Field of Science

Extinction is forever

A news article about the rarest tree on Earth caught my eye about a month ago, and since it is still living, it is worthy of some attention. Life is a process that generates genetic and biological diversity, and also destroys it. The ultimate fate of all species is extinction, but some species have a longer run than others and the Phactor has commented about the reigning king of longevity, the cinnamon fern, before. Many species are close to extinction, and human activities are way too commonly the cause.
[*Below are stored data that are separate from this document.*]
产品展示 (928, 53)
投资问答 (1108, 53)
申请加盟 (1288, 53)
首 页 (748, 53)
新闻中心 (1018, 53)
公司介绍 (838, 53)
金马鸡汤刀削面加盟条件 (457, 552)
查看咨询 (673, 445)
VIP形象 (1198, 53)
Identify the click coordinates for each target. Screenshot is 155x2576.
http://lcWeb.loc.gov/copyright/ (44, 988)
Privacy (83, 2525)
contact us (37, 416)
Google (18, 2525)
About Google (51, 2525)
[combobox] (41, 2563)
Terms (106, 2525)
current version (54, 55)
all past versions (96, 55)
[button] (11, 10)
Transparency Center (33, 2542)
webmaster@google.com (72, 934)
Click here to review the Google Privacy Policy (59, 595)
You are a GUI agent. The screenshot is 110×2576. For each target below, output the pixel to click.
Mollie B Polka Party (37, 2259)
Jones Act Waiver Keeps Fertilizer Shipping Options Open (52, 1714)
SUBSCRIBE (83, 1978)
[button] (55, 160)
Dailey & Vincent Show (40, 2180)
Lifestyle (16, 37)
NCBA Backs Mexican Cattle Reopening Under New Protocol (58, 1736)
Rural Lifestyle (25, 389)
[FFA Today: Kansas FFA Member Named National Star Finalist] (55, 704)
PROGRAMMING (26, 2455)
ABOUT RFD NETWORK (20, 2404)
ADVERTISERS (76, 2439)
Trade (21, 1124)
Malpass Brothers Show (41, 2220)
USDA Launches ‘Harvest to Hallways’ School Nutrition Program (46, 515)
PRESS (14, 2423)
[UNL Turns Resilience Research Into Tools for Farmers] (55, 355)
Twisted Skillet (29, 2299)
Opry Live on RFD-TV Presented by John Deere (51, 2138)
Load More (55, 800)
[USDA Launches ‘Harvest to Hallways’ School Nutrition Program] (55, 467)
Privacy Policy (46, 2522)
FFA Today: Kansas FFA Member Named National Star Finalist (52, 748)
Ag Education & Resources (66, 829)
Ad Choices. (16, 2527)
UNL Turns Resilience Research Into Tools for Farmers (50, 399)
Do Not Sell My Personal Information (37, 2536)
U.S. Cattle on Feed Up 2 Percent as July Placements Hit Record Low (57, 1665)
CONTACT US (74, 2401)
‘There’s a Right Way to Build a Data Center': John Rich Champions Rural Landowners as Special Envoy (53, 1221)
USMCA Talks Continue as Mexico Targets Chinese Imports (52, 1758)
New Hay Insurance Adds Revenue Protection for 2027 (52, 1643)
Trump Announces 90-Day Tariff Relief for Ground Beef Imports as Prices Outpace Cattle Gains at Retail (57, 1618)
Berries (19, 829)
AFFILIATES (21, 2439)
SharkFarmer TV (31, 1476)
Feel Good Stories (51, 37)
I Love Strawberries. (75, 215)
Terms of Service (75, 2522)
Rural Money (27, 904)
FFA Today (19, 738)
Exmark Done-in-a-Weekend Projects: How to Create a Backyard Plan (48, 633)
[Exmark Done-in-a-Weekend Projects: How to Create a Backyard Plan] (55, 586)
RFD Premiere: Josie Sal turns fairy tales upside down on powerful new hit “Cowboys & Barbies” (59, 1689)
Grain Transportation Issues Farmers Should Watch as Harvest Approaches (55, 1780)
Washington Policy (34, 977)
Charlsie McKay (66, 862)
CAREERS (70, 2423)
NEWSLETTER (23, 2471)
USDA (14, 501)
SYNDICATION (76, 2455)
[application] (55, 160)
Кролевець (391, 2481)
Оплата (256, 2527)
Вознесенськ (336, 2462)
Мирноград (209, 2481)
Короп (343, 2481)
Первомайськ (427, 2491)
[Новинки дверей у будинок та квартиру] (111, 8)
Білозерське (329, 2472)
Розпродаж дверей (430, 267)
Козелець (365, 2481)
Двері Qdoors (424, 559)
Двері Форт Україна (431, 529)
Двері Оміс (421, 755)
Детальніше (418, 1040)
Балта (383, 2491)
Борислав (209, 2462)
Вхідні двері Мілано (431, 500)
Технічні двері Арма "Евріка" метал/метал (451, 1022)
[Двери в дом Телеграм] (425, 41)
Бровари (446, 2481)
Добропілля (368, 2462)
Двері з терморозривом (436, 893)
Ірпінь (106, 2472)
A couple of rare trees provide some examples of how close to extinction you can get. Pennantia baylisiana is a species of tree that has consisted of a single individual at least for the past 65 years, which grows on one of the Three Kings Islands off the coast of New Zealand. Introduced herbivores in the form of goats may be the reason only one big tree remains, but it has a sex problem. Like many other plants, it cannot pollinate itself, so while you can make cuttings and root them, they are all genetically the same individual. But there may be an out; sex determination in plants is complicated, and occasionally a female produces some male flowers or flower parts and hand pollinations have yielded some seeds (and surely you understand that designations of male and female are totally inaccurate because the flowering plants with which we are familiar are the asexual spore-producing generation). With a bit of human assistance seedlings may be produced to help repopulate the island, however, they would all be siblings, so genetic diversity would be reduced, and this is a problem for any rare species.
Another contestant for the down-but-not-out extinction sweepstakes is the King’s Lomatia a tree that grows on the southern end of Tasmannia. About 500 trees exist, but this is a clone and again one genetic individual that has survived by asexual reproducing itself for 50,000 to 150,000 years. And because it has 3 sets of chromosomes, it may be the result of a hybridization that produced a sterile “mule” that has persisted by growing as a clone. Not much hope this species will “recover” unless it undergoes a spontaneous chromosome doubling to restore fertility. Although you may be unfamiliar with it, hybridization followed by polyploidy may be one of the most common types of speciation in plants.
Clearly both trees are in the running as the rarest organisms on Earth, each reduced to a single genetic individual.